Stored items
Start of Block

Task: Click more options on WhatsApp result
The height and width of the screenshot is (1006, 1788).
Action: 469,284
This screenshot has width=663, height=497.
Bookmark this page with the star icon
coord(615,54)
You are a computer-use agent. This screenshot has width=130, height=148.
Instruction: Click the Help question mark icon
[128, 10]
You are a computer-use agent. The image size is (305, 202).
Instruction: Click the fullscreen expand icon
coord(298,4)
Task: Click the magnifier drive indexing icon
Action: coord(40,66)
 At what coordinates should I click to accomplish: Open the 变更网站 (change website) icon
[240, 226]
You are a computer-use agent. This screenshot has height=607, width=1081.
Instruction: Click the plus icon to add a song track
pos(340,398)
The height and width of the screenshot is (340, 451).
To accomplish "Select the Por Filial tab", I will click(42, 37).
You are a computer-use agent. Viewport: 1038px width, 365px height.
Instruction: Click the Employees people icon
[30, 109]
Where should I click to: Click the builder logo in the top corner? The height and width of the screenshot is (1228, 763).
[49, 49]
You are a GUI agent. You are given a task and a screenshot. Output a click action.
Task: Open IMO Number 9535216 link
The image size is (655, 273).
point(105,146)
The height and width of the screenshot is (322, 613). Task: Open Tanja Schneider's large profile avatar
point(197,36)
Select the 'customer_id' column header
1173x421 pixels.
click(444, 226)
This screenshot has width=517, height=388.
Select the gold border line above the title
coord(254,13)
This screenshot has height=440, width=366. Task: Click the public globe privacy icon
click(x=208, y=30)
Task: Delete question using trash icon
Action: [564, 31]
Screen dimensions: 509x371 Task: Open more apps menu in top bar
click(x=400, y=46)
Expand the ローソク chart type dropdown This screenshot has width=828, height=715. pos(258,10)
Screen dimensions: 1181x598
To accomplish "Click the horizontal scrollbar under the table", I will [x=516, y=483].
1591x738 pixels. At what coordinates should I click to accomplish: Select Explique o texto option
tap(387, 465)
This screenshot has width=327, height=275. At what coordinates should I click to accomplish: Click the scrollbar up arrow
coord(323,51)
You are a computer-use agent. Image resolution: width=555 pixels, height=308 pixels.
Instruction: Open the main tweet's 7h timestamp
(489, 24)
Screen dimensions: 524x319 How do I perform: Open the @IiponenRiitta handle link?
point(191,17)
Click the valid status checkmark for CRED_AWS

End of Block

For this exercise, all the data must be repeated exactly.

Task: Click more options on WhatsApp result
The height and width of the screenshot is (1006, 1788).
Action: 469,284
This screenshot has width=663, height=497.
Bookmark this page with the star icon
coord(615,54)
You are a computer-use agent. This screenshot has width=130, height=148.
Instruction: Click the Help question mark icon
[128, 10]
You are a computer-use agent. The image size is (305, 202).
Instruction: Click the fullscreen expand icon
coord(298,4)
Task: Click the magnifier drive indexing icon
Action: coord(40,66)
 At what coordinates should I click to accomplish: Open the 变更网站 (change website) icon
[240, 226]
You are a computer-use agent. This screenshot has height=607, width=1081.
Instruction: Click the plus icon to add a song track
pos(340,398)
The height and width of the screenshot is (340, 451).
To accomplish "Select the Por Filial tab", I will click(42, 37).
You are a computer-use agent. Viewport: 1038px width, 365px height.
Instruction: Click the Employees people icon
[30, 109]
Where should I click to: Click the builder logo in the top corner? The height and width of the screenshot is (1228, 763).
[49, 49]
You are a GUI agent. You are given a task and a screenshot. Output a click action.
Task: Open IMO Number 9535216 link
The image size is (655, 273).
point(105,146)
The height and width of the screenshot is (322, 613). Task: Open Tanja Schneider's large profile avatar
point(197,36)
Select the 'customer_id' column header
1173x421 pixels.
click(444, 226)
This screenshot has width=517, height=388.
Select the gold border line above the title
coord(254,13)
This screenshot has height=440, width=366. Task: Click the public globe privacy icon
click(x=208, y=30)
Task: Delete question using trash icon
Action: [564, 31]
Screen dimensions: 509x371 Task: Open more apps menu in top bar
click(x=400, y=46)
Expand the ローソク chart type dropdown This screenshot has width=828, height=715. pos(258,10)
Screen dimensions: 1181x598
To accomplish "Click the horizontal scrollbar under the table", I will [x=516, y=483].
1591x738 pixels. At what coordinates should I click to accomplish: Select Explique o texto option
tap(387, 465)
This screenshot has width=327, height=275. At what coordinates should I click to accomplish: Click the scrollbar up arrow
coord(323,51)
You are a computer-use agent. Image resolution: width=555 pixels, height=308 pixels.
Instruction: Open the main tweet's 7h timestamp
(489, 24)
Screen dimensions: 524x319 How do I perform: Open the @IiponenRiitta handle link?
point(191,17)
Click the valid status checkmark for CRED_AWS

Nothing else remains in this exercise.